[tahoe-dev] Tahoe-LAFS as web server file backend?

Alfonso Montero López amontero at tinet.org
Sun Dec 23 16:55:33 UTC 2012


Hi all.

I was just thinking in a web server redundancy and/or load balancing
scenario, but having a hot-standby server it's another good use case.
It's not a matter of capacity, I would like every web server to have
the entire web root available locally to make it be as performant as
possible. Having remote dircaps mounted someway could be fit for other
applications I can't think of now. By Greg's comment, makes me think
that perhaps tahoe's encryption adds too much overhead and it's an
overkill.
However, Miles made a very good point in another feature I haven't
thought of. Each user's home dir would be just another dircap, and the
entire tahoe architecture would fit beautifully for handling user
separation and security. As tahoe is now, you should trust the users
somehow for space abuse, but that's a WIP in the accounting side. That
makes tahoe's encryption have sense again.
I'm still not sure if what I propose is too much overhead
performace-wise or an overkill approach. Maybe I'm dreaming awake :)

Regards,

--
Alfonso M. L.

2012/12/23 Miles Fidelman <mfidelman at meetinghouse.net>:
> Greg Troxel wrote:
>>
>> Alfonso Montero López <amontero at tinet.org> writes:
>>
>>> Now I'm at another different thing. Thinking in ditributed/clustered
>>> web serving, I wonder what would be the best way to use Tahoe-LAFS as
>>> the file backend, if possible. I mean, you throw a bunch of webservers
>>> at the front, say Apache or nginx and point their webroots to a
>>> locally stored tahoe cap and serve/run files and scripts from there
>>> (PHP, for instance).
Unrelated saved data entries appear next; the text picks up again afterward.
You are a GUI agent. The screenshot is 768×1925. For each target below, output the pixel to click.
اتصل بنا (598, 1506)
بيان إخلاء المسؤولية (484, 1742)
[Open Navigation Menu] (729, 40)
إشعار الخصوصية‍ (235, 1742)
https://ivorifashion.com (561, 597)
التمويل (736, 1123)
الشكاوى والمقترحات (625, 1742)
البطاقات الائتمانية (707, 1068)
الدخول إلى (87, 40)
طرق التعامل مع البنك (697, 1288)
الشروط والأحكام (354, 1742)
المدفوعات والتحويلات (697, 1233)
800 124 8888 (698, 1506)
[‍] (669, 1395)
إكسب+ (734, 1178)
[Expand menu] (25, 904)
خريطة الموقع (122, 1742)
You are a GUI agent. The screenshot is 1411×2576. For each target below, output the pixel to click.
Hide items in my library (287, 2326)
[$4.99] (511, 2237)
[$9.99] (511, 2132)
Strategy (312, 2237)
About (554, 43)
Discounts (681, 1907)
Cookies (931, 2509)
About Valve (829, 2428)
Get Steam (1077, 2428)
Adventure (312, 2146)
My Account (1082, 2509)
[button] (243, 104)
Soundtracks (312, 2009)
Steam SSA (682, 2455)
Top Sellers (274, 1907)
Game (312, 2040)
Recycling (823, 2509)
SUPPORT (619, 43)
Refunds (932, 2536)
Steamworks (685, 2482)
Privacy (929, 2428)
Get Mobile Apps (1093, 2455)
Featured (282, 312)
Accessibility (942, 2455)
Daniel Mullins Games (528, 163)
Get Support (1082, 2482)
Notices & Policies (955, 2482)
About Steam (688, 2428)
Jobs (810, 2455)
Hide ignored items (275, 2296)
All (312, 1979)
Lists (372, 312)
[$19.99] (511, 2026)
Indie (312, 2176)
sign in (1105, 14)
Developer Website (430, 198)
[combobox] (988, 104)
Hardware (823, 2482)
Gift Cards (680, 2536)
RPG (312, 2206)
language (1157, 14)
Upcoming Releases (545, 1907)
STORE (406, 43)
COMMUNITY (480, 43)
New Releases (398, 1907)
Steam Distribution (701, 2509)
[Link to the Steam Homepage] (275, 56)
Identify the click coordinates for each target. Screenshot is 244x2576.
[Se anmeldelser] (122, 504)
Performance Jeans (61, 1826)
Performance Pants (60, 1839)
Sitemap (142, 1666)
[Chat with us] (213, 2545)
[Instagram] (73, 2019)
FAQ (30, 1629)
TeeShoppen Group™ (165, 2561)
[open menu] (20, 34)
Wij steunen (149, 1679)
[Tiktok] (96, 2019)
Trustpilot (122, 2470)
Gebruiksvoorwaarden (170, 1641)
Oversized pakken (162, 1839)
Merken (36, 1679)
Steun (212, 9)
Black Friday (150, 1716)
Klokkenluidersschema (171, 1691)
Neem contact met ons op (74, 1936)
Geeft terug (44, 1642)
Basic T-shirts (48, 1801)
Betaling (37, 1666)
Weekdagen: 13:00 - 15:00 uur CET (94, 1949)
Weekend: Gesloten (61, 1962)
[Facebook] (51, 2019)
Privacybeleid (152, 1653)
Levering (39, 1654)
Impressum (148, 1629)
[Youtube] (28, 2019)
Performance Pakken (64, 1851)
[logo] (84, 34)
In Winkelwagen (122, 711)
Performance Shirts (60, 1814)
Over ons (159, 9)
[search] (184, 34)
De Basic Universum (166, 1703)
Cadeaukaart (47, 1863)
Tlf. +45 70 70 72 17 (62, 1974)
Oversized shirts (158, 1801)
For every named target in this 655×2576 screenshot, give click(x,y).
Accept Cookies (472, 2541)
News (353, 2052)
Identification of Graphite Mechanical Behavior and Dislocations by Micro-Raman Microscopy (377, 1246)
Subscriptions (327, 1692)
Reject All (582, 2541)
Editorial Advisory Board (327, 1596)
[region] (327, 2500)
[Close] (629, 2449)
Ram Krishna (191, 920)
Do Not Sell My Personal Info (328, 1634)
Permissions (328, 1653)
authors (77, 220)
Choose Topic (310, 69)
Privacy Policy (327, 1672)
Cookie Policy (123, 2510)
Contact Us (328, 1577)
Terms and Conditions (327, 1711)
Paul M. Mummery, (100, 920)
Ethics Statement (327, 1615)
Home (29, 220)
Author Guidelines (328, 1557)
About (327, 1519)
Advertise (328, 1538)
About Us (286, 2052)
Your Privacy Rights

Let's leave MySQL for another story :)
>>
>> It seems people suggest this from time to time, but I don't understand
>> it.  What problem are you trying to solve?  Do you have more bits to
>> serve on the web than fit on the web server, and you want to use
>> untrusted storage?  Perhaps you could explain your requirements and how
>> that leads you to use tahoe as a back end.
>>
>
> Seems to me that it's a way to truly publish web pages to "the cloud" -
> making storage completely independent of any specific host. Somewhat
> reminiscent of USENET (NNTP actually) in that regard. Publish from anywhere,
> read from anywhere - with NNTP, messages are replicated everwhere, with
> Tahoe, blocks are replicated across multiple servers and then reassembled at
> the reading end.  Not sure what the performance would be like.
>
>
> --
> In theory, there is no difference between theory and practice.